The 161 Squadron of the Israeli Air Force, also known as the Black Snake Squadron, operates Elbit Hermes 450 UAVs. It is based at Palmachim airbase.

It was previously an MD 500 Defender and then an AH-1E/F Cobra helicopter squadron under the name Southern Cobra Squadron.

== Operations during the Israel-Hamas war ==
On Saturday, October 7, 2023, the day of the Hamas surprise attack, the squadron was on alert. At 06:30 the attack began, according to an investigation by Yediot Ahronoth, shortly after that at 06:37 the second squadron launched as armed "Zik" type UAVs, in response to "red color" calls.
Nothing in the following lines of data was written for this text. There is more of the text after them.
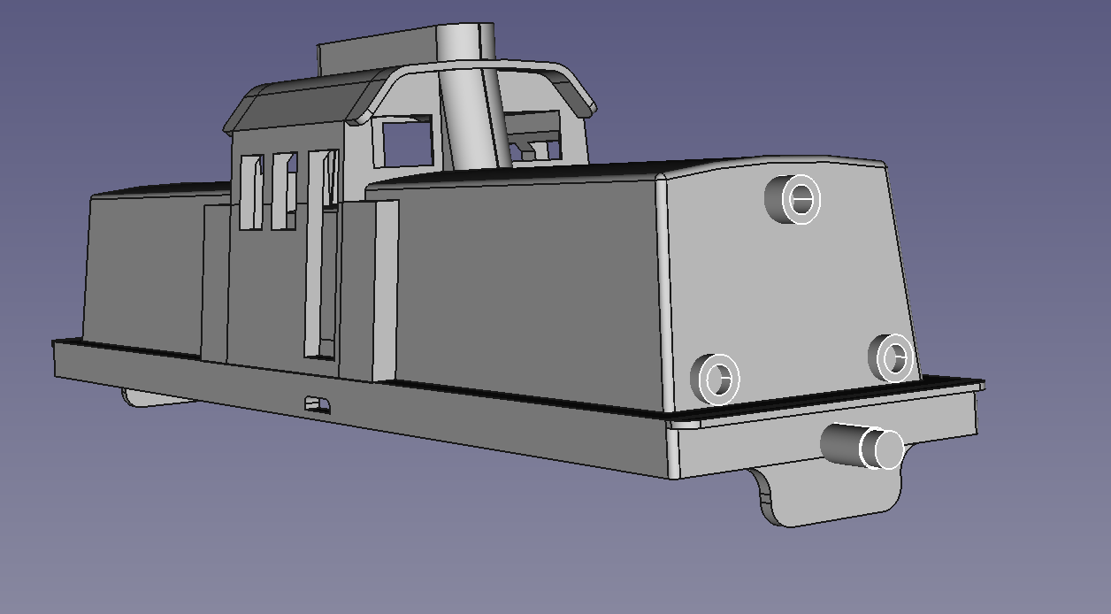Click the small slot in the side frame
The height and width of the screenshot is (614, 1111).
click(x=317, y=404)
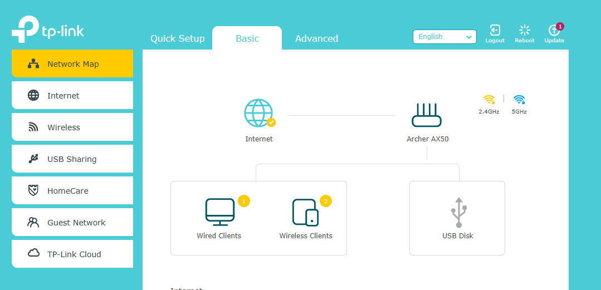Viewport: 601px width, 290px height.
Task: Click the Internet globe icon in network map
Action: (x=259, y=113)
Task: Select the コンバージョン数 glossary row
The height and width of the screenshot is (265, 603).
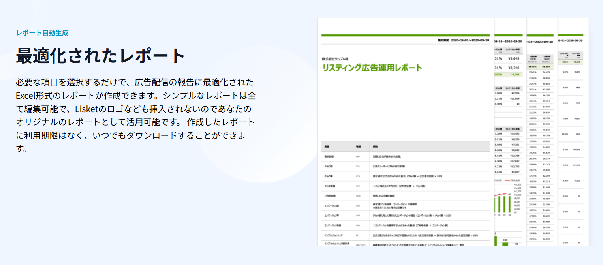Action: (406, 206)
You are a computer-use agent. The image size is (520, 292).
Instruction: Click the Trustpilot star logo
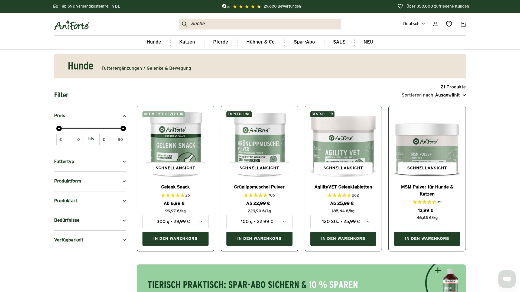click(x=224, y=6)
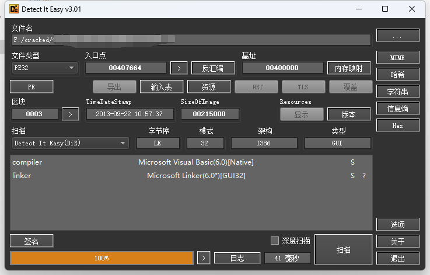Enable the 深度扫描 deep scan checkbox
Image resolution: width=430 pixels, height=275 pixels.
275,241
Due to the massive damage to the ability Target intelligence, command and control of the IDF by destroying the division headquarters and the brigade headquarters at the Raim base, and other bases in the area, there were almost no targeting factors that could direct the aircraft. In the first hours of the attack, the operators were forced to improvise and act independently, deciding on their own attack targets, with almost no orders, and without them or the central command of the Israeli Air Force understanding the full picture. The officer level in the field initiated steps on its own, in the squadron they did not wait for an orderly order and ordered three more armed Ziks to take off and enter the battle.

By the end of the first day, the squadron had carried out 110 attacks on about a thousand targets, most of them inside Israel.

The squadron was them deployed to the north and launched strikes inside Lebanon during the Israel Hezbollah conflict.